GOV. MAURA HEALEY met Tuesday with her transportation funding task force as its members convened their final session and prepared to submit a final draft of a report expected to be released in the coming days.
While the task force was charged, through an executive order, with “making recommendations for a long-term sustainable transportation finance plan,” its more immediate focus in the forthcoming report appears to be stabilizing finances through the millionaires tax passed by voters in 2022.
The 4 percent income tax surcharge on income over $1 million, which is to be directed to education and transportation needs, has generated more money than Beacon Hill budget-writers had expected. While more money so far has gone to education than transportation, task force members and legislators have discussed moving toward a more even 50-50 split.
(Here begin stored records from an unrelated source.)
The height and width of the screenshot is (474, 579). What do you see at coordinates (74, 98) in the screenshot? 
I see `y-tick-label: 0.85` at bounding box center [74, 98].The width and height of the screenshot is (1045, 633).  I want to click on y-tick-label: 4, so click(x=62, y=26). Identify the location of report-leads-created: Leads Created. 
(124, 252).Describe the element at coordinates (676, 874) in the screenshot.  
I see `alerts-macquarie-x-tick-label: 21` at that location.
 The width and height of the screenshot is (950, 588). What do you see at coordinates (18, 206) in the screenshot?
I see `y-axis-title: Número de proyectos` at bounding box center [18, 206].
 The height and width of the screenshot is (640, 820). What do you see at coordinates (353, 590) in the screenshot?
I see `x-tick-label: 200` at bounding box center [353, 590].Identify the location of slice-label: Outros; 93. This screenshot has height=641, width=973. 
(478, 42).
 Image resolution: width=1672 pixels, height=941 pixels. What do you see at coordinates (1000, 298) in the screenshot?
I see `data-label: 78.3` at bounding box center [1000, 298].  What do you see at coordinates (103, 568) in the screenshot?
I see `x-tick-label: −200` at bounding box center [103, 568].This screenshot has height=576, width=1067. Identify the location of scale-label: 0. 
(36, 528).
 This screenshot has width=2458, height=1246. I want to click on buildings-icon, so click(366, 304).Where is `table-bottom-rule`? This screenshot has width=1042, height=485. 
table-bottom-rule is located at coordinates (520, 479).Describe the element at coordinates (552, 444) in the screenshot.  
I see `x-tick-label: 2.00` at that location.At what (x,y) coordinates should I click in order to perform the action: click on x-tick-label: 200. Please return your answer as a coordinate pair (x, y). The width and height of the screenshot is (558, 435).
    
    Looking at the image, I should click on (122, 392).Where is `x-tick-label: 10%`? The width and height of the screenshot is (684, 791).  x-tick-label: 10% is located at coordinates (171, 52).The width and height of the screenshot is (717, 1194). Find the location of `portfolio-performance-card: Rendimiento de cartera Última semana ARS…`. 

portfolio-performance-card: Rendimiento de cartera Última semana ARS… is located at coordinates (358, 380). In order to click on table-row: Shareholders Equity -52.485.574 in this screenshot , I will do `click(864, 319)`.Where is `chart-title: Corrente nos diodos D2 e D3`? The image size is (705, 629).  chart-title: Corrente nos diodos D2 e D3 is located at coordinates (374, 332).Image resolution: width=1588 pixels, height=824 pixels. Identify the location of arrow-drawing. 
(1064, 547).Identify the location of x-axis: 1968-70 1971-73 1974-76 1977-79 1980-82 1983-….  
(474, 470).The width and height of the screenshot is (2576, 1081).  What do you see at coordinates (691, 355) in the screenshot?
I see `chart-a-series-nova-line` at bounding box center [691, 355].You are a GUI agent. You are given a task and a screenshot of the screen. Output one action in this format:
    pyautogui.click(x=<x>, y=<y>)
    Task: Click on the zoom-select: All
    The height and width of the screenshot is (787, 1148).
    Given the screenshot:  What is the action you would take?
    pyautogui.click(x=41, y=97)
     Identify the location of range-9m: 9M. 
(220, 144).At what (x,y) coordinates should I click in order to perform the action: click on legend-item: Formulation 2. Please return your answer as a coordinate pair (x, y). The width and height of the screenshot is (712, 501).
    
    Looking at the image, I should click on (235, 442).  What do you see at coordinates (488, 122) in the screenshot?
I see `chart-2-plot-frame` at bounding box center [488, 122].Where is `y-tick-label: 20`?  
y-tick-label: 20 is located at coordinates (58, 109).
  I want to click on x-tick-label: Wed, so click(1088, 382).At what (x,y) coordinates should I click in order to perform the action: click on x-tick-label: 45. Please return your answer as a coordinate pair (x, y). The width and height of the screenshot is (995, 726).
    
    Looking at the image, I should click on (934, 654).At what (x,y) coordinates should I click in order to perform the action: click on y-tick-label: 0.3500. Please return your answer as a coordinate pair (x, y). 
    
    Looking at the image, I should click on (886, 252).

Healey acknowledged the MBTA is facing a fiscal cliff, a gap of hundreds of millions of dollars that could lead to layoffs and severe service cuts. The T has been struggling to return to normal after the pandemic, with ridership and revenue still below pre-COVID levels.
“It’s like a burning building, you know, or it’s like, a crumbling foundation, right?” Healey said during an appearance on GBH’s “Boston Public Radio” just before she met with the task force.
She noted the MBTA’s general manager, Phil Eng, started with “immediate” repairs to eliminate slow zones throughout the subway system. “Similarly with transportation, it seems to me shoring up and stabilizing the immediate needs, the immediate bleeding there so there’s stability in that is absolutely imperative. And whatever the task force recommendations are, it’s not going to end with the task force,” she said.
The 31-member task force is wrapping up its work behind schedule – it originally planned to issue its report on December 31 – and as the governor’s State of the Commonwealth address, set for January 16, approaches. In her speech last year, Healey pledged that her administration “will not kick the can down the road” on transportation financing.
She reiterated that on “Boston Public Radio” on Tuesday. “We are not about kicking the can. We’re about trying to do as much as we can using all the tools available,” she said. “The task force is important, but is not the endgame or the end-all or be-all of the work that we’re looking to do when it comes to transportation.”
Healey indicated she plans to handle some of the recommendations of the task force through the budget. Her budget chief, who is also a co-chair of the task force, Matt Gorzkowicz, told reporters after the task force meeting that the final task force report will include “actionable” items.
But details ahead of the release of the final report remain scarce. Tuesday’s task force meeting took place behind closed doors, in the boardroom of the Massachusetts Department of Transportation (MassDOT) building in downtown Boston. Security guards stood at both entrances, one of them consulting a list of people before allowing anyone in.
Through the boardroom’s transparent doors and windows, Healey and Lt. Gov. Kim Driscoll could be seen staying for the entire meeting, which lasted just over an hour. Roughly two dozen members sat around tables, in front of eight rows of empty chairs where members of the public and the media typically sit during MBTA or MassDOT board meetings. At the end of the task force’s meeting, members posed for a photo with Healey.
Gorzkowicz and Monica Tibbits-Nutt, Healey’s transportation secretary and the task force’s other co-chair, briefly spoke with reporters afterwards, noting that the comment period for the final draft is still open.
When asked about the task force meeting behind closed doors, Tibbits-Nutt said the move gave an opportunity for members to have “in-depth” discussions about concerns and their constituencies. The information behind the task force report will be posted online once the report is released, she added.
“I don’t want to get ahead of the comments we’re going to have for the final draft but this is really going to be talking about the full breadth of options when we talk about funding,” Tibbits-Nutt said. “This is comprehensive. This is looking at that short term, the mid term, the long term, looking at every possible funding option that has been seen around the world, that has been seen within the United States, especially when we’re talking about transportation.”
That would suggest that congestion pricing will be at least mentioned in the final report. The policy went into effect on Monday in New York City, establishing a zone in Manhattan where a toll is levied on cars entering during peak traffic hours. The revenue from the policy is meant to go towards transportation infrastructure improvements.
Asked about the policy on “Boston Public Radio,” Healey said she first has to talk to New York Gov. Kathy Hochul and she wants to “see how things are going in New York.”